What is expected - Transcribe the passage of the endodontics lecture announcement below that lies between "Lecture Outlines" and "poor treatment outcomes.", inclusive, preserving every word and punctuation mark.

Selected extract -
○ ○ ○ ○ ○
In collaboration with ADA NSW Centre for Professional Development, the Australian Society of Endodontology (NSW Branch) presents Dr Antonis Chaniotis. Enjoy two dynamic lectures alongside your ASE colleagues, plus, take the opportunity to join one of two half-day workshops led by this international powerhouse the following day.
Hands-on Workshops, 16 October 2025: Click here to register for the morning session and here to register for the afternoon session.
Lecture Outlines
Management of Curved, Splitting and Calcified Canals
Root canal curvatures, splitting canals, and calcifications introduce factors that increase the risk of procedural accidents during root canal treatment. The inability to achieve patency to the apical third, asymmetrical dentine removal leading to transportation, perforation, missed anatomy, and instrument fracture inside the curved trajectories are some of the procedural problems that might jeopardise the management of intra-radicular infection and result in poor treatment outcomes.
○ ○ ○ ○ ○
Listed entries -

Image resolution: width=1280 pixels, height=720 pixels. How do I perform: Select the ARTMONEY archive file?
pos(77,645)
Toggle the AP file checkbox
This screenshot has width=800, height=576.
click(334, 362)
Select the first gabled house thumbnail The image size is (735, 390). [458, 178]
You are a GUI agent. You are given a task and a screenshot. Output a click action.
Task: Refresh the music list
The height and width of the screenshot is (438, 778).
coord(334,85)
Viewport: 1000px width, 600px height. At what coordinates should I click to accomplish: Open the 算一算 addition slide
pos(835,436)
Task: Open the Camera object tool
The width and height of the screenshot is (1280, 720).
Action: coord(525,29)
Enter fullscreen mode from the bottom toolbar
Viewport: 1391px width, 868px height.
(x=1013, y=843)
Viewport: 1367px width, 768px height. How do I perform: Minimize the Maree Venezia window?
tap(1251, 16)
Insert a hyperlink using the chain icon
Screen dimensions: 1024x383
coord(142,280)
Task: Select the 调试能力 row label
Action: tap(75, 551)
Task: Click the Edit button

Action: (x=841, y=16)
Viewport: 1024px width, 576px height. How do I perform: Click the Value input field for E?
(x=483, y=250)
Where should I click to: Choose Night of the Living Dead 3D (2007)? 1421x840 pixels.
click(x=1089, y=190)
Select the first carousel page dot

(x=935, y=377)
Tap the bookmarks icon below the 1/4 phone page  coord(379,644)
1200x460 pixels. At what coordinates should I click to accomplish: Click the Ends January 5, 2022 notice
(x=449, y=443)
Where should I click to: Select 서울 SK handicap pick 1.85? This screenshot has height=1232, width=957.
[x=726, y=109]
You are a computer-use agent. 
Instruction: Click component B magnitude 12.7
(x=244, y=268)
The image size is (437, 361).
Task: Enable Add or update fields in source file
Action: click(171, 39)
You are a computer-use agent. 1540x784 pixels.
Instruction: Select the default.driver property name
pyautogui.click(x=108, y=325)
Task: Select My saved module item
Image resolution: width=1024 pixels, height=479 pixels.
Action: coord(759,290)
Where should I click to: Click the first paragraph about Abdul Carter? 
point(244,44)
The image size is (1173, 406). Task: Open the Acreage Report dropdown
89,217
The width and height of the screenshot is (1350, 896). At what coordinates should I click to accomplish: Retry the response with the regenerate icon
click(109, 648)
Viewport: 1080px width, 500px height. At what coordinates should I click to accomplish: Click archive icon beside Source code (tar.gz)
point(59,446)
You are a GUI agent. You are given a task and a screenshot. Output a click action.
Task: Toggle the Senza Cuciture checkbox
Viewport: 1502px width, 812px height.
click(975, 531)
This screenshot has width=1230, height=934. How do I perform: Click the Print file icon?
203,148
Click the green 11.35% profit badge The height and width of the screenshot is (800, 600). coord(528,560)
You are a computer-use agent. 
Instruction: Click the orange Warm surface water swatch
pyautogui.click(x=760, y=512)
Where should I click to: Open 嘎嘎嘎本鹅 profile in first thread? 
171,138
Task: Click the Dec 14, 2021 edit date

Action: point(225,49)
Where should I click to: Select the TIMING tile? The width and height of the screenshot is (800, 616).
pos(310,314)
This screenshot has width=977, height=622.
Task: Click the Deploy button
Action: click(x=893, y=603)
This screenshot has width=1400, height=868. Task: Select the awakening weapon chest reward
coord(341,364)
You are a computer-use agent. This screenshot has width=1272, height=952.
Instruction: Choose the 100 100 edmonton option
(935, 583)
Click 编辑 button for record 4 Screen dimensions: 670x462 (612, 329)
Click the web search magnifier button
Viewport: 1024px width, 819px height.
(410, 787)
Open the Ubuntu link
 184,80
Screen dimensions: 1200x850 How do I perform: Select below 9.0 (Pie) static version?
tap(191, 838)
○ ○ ○ ○ ○
Written reply -
Lecture Outlines
Management of Curved, Splitting and Calcified Canals
Root canal curvatures, splitting canals, and calcifications introduce factors that increase the risk of procedural accidents during root canal treatment. The inability to achieve patency to the apical third, asymmetrical dentine removal leading to transportation, perforation, missed anatomy, and instrument fracture inside the curved trajectories are some of the procedural problems that might jeopardise the management of intra-radicular infection and result in poor treatment outcomes.